El tiempo pasó, el espectáculo se extendió y el proletariado se precarizó. Debord vivió lo suficiente para ver que su llamamiento revolucionario era convertido en otra mercancía, cliché o mera descripción de la sociedad. Y decidió desautorizar muchas de las traducciones a otros idiomas y absolutamente todas las ediciones en castellano de su libro fundamental, por considerarlas “defectuosas”. También optó por retirar de circulación sus seis películas experimentales, aunque no sus guiones cinematográficos ni el resto de su extraordinaria producción, entre boletines, ensayos breves, collages, mapas “psicogeográficos” y tableros de su Juego de la Guerra, además de pósters y panfletos elaborados con la técnica del détournement.

En 1989 publicó su último libro, Panegírico, como el primer tomo de una autobiografía que no llegó a terminar. Allí recordó sus viajes y amores extranjeros, sus lecturas y derivas por las cervecerías irlandesas, los licores de Alsacia, la grapa de Turín, el ron de Jamaica, todos los vinos de Francia, Italia y España: “Dos o tres pasiones han ocupado casi continuamente un amplio espacio de mi vida. Pero beber ha sido la más constante y la más presente… Aunque he leído mucho, he bebido más”.

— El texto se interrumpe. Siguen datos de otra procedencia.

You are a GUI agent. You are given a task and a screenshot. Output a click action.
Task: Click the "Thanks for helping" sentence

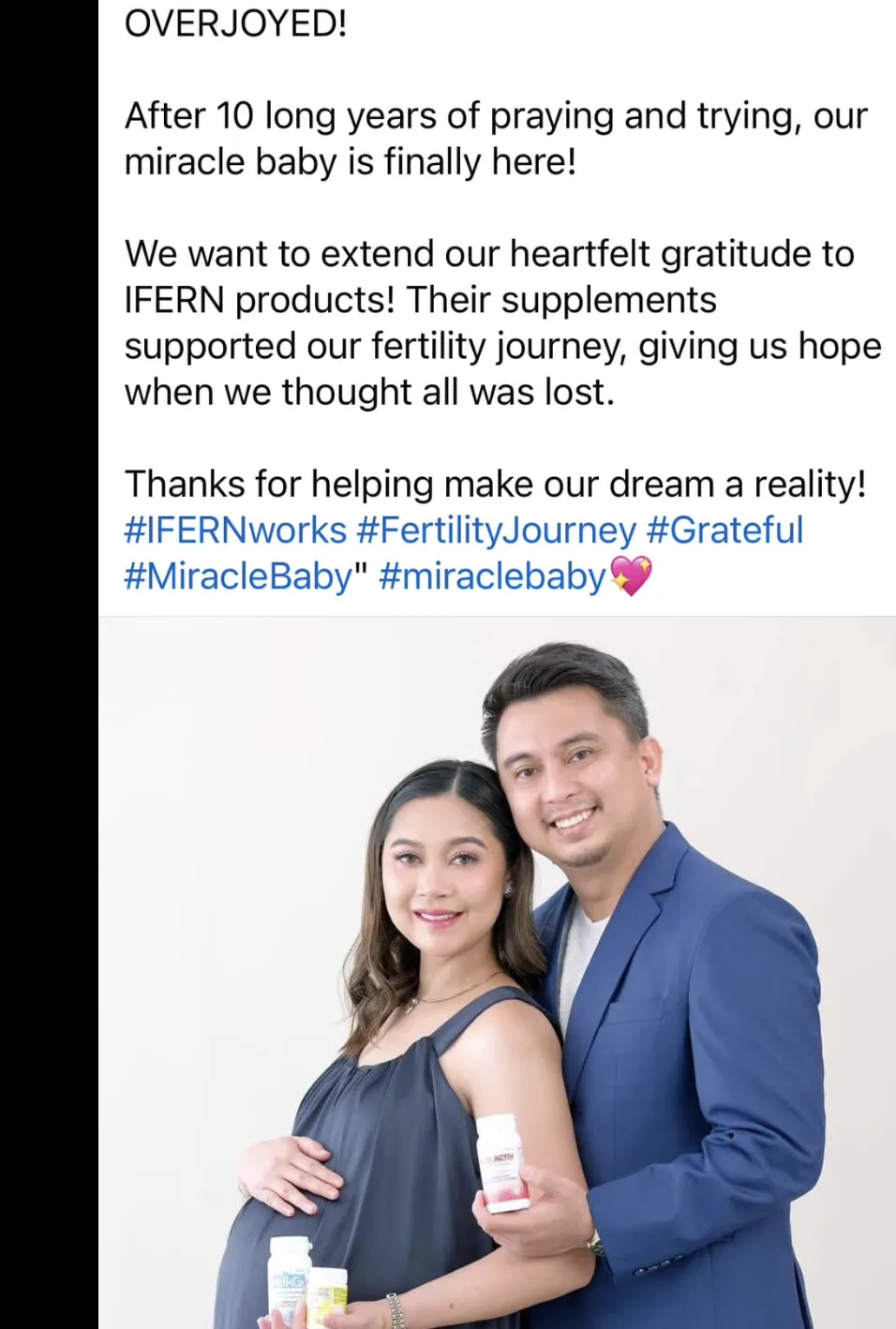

Finalmente, una polineuritis alcohólica que avanzó rápidamente pese a todos los tratamientos intentados, excepto dejar de beber, redujo su capacidad de movimientos por dolor e insensibilidad en las piernas, amenazando con extenderse a los brazos. Antes de que fuese demasiado tarde, un 30 de noviembre se apoyó un arma sobre el pecho y se disparó al corazón, como si hubiera querido preservar su rostro de un impacto en la sien o en la boca. Ese suicidio fue considerado por Philippe Sollers, entre otros, como una situación pura, una crítica en acto contra la sociedad del espectáculo. Sabrá Dios. Lo cierto es que “ni yo ni quienes han bebido conmigo nos hemos sentido en ningún momento avergonzados por nuestros excesos”, dejó escrito Guy Debord en su Panegírico. Y también: “Aquí el autor finaliza su verdadera historia: sepan perdonarle sus defectos”.